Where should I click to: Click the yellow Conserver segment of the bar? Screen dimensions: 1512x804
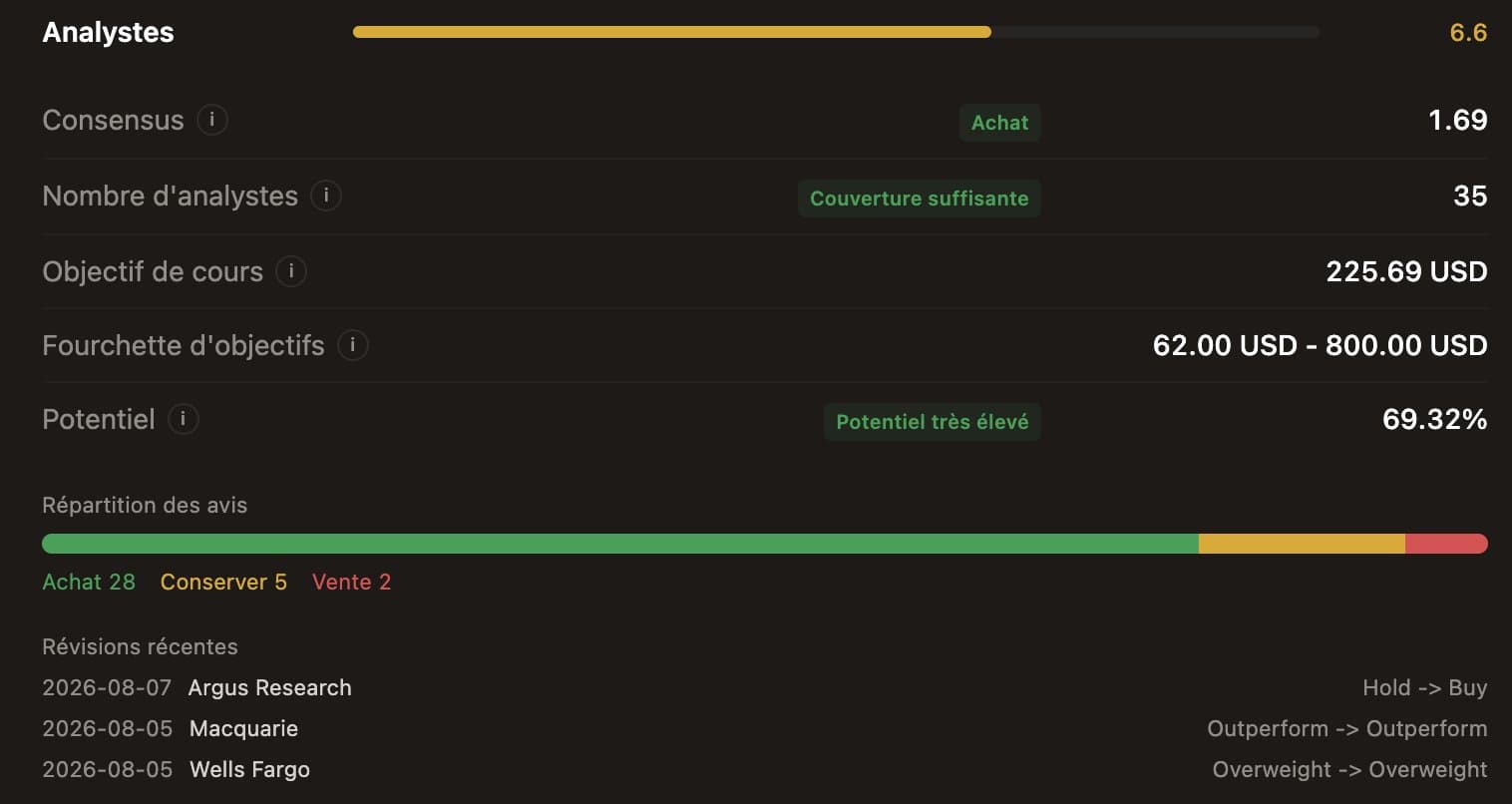(x=1302, y=544)
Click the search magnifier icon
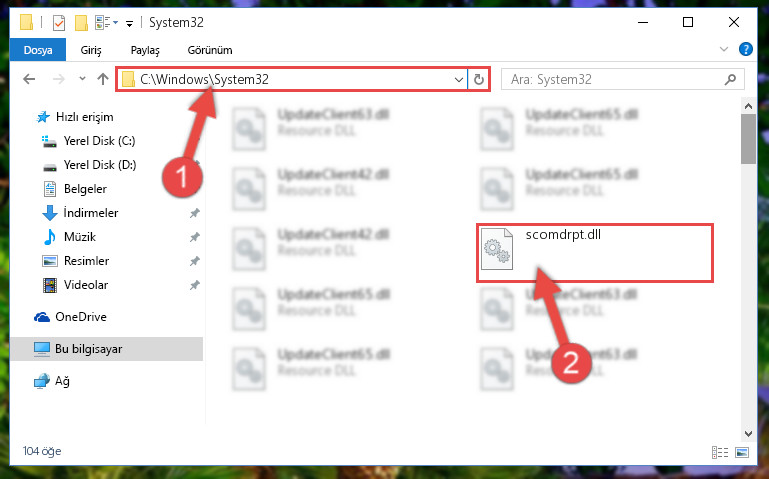Image resolution: width=769 pixels, height=479 pixels. tap(730, 79)
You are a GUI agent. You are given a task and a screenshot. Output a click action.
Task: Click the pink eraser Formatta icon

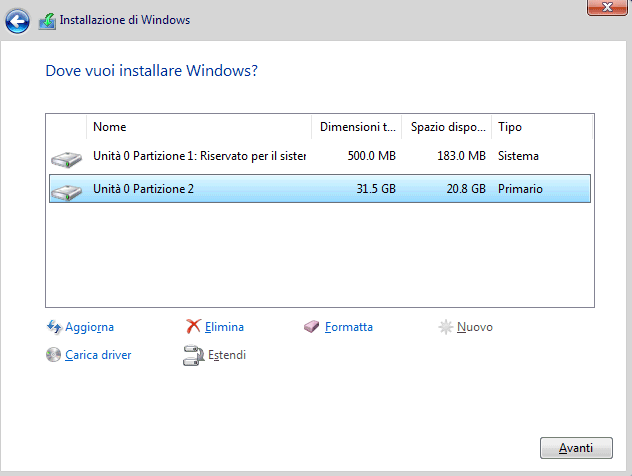pyautogui.click(x=311, y=326)

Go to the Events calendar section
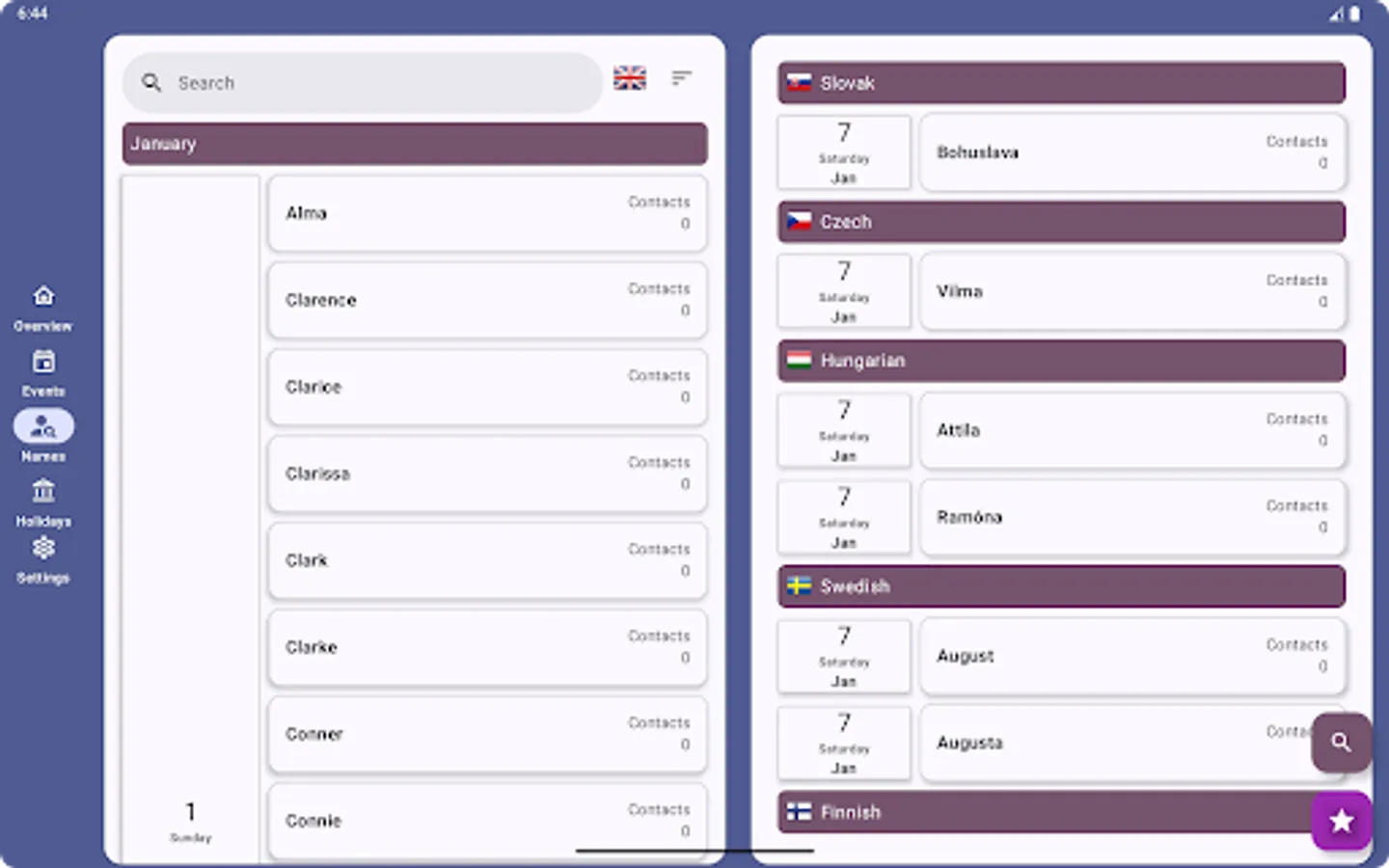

::::::

Organize as linhas acima em uma lista numerada, omitindo as que estão em branco. Não inclua as imagens na resposta.

[RESULTADO CORRETO]:
1. Where should I click to: Click the yellow Conserver segment of the bar? Screen dimensions: 1512x804
2. (x=1302, y=544)
3. Click the search magnifier icon
4. Image resolution: width=769 pixels, height=479 pixels. tap(730, 79)
5. You are a GUI agent. You are given a task and a screenshot. Output a click action.
6. Task: Click the pink eraser Formatta icon
7. pyautogui.click(x=311, y=326)
8. Go to the Events calendar section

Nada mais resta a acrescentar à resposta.